- **Exercise goal**
Starting at the line that contains "Given: Click the 申告内容を確認 button", transcribe every remaining line of the entries exactly, including the last one.

Records from a data source:
▶

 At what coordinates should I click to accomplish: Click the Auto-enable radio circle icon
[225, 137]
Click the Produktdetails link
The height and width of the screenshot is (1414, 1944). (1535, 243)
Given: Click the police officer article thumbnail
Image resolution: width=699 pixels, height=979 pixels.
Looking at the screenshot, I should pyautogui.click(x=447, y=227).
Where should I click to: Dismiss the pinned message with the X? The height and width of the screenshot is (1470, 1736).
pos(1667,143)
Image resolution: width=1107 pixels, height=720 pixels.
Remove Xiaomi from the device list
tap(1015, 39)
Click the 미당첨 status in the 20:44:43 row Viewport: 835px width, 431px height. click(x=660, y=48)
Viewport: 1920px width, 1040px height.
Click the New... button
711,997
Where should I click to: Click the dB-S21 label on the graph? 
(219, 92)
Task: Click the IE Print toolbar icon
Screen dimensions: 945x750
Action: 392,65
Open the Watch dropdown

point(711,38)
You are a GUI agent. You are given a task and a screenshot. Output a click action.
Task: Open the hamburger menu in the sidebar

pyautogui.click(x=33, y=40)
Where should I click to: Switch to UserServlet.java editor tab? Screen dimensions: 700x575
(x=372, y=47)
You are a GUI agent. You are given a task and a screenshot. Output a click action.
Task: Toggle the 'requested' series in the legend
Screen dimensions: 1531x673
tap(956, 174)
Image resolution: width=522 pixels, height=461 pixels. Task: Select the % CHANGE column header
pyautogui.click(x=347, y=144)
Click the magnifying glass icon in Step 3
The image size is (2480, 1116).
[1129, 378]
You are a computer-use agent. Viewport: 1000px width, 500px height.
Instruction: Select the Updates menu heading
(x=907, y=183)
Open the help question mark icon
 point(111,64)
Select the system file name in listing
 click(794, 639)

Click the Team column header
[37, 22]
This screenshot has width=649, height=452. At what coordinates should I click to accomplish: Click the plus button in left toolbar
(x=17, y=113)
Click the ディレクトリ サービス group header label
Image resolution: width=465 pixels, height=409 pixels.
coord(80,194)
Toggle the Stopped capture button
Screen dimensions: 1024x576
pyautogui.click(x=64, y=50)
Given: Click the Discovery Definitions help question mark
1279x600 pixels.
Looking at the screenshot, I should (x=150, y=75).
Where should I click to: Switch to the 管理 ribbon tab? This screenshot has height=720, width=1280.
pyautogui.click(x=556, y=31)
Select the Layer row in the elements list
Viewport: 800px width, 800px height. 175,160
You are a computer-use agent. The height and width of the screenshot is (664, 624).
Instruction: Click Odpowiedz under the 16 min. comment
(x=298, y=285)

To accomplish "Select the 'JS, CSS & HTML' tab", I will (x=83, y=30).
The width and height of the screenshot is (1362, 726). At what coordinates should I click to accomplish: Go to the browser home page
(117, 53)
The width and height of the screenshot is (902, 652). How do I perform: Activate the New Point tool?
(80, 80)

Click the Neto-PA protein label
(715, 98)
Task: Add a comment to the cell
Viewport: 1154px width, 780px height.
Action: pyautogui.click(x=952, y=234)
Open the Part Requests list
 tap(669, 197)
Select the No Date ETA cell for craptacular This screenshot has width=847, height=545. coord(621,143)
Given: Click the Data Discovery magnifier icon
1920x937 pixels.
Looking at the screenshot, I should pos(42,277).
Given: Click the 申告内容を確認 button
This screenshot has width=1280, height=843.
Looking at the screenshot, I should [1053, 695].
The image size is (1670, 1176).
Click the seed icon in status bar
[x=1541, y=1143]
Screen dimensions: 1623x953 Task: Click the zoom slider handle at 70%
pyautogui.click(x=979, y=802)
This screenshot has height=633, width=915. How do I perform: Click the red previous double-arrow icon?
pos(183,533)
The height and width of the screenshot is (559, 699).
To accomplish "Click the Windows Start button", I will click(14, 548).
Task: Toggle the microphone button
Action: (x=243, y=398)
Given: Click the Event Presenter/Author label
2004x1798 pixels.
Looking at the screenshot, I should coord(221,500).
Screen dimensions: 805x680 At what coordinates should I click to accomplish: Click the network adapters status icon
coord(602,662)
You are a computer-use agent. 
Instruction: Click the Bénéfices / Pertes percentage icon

◀

- **Task output**
Given: Click the 申告内容を確認 button
This screenshot has width=1280, height=843.
Looking at the screenshot, I should [1053, 695].
The image size is (1670, 1176).
Click the seed icon in status bar
[x=1541, y=1143]
Screen dimensions: 1623x953 Task: Click the zoom slider handle at 70%
pyautogui.click(x=979, y=802)
This screenshot has height=633, width=915. How do I perform: Click the red previous double-arrow icon?
pos(183,533)
The height and width of the screenshot is (559, 699).
To accomplish "Click the Windows Start button", I will click(14, 548).
Task: Toggle the microphone button
Action: (x=243, y=398)
Given: Click the Event Presenter/Author label
2004x1798 pixels.
Looking at the screenshot, I should coord(221,500).
Screen dimensions: 805x680 At what coordinates should I click to accomplish: Click the network adapters status icon
coord(602,662)
You are a computer-use agent. 
Instruction: Click the Bénéfices / Pertes percentage icon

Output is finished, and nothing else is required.